Online Searchable Death Indexes and Records (www.deathindexes.com)
This site is a collection of links to websites containing death-related information such as death records, death certificate indexes, death notices and registers, obituaries, wills and probate records, and cemetery burials. It is arranged by state and county, making it imperative that the cataloger know something about the subject’s residence. Its primary appeal is that it provides one-stop shopping for a diverse set of resources that cover a broad swath of time, sometimes dating back as far as the early nineteenth century. The site includes links to numerous locally compiled obituary indexes that are not available in the more comprehensive genealogical sites. Even though coverage is hit-or-miss, this benefit is not to be overlooked given the paucity of freely available online obituaries. Since it is a collection of links instead of a database, its major drawbacks are the lack of inclusive searching capability and the intermingling of free and fee-based sources. Nevertheless, while not likely to be one of the quicker birth or death date options available, searching the Online Searchable Death Indexes and Records website is a worthwhile venture before pursuing other possibilities.
Obituaries and Newspapers
There are numerous sites where online newspapers and obituaries can be searched for free, but many of these charge fees to retrieve the article or obituary. There are also hundreds of state and county online newspaper collections, often covering brief ranges of times.
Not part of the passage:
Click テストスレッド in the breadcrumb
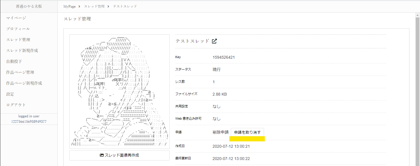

Furthermore, whereas many sites provide access to recent obituaries, there are fewer in which the cataloger can find historical ones. Since the researcher could spend many hours locating and scouring collections separately, this section concentrates on sites that provide compiled national lists of free online newspapers and emphasizes those where obituary information can be actually retrieved, not simply searched.
Chronicling America (http://chroniclingamerica.loc.gov)
Almost seven million digitized historic American newspapers can be researched on this site. The collection includes papers from 1836 to 1922; those published after December 23, 1922, are not available due to copyright restrictions. The site offers a simple search box, and the advanced option that allows users to limit by state, newspaper, and date range and perform Boolean-like word searches is the better choice. The number of accessible sources, search options, and time span covered make this an ideal first choice for the cataloger searching for people living in the mid-nineteenth and early twentieth centuries.
Google News Archive (www.news.google.com/newspapers)
Once the premier online newspaper site, Google News Archive was shut down for many years because of complaints and threats from newspaper publishers. This recently resurrected site contains about 2,000 scanned newspapers and while not as extensive as Chronicling America’s inventory, it includes some newspapers dating back to the 1700s and many small town newspapers. Newspapers are listed alphabetically but cannot be searched individually; the site provides only the option to browse the entire collection. It offers no advanced search features, and users cannot restrict by location or date. The archive search tends to retrieve older articles more reliably than the more general web search option. Faulty optical character recognition and poor scan quality further hinder the researcher, making names and events sometimes unfindable and the newspaper articles themselves difficult to read. Still, Google News Archive covers a broader time span for some papers than Chronicling America and can be a good second choice when the latter yields no results.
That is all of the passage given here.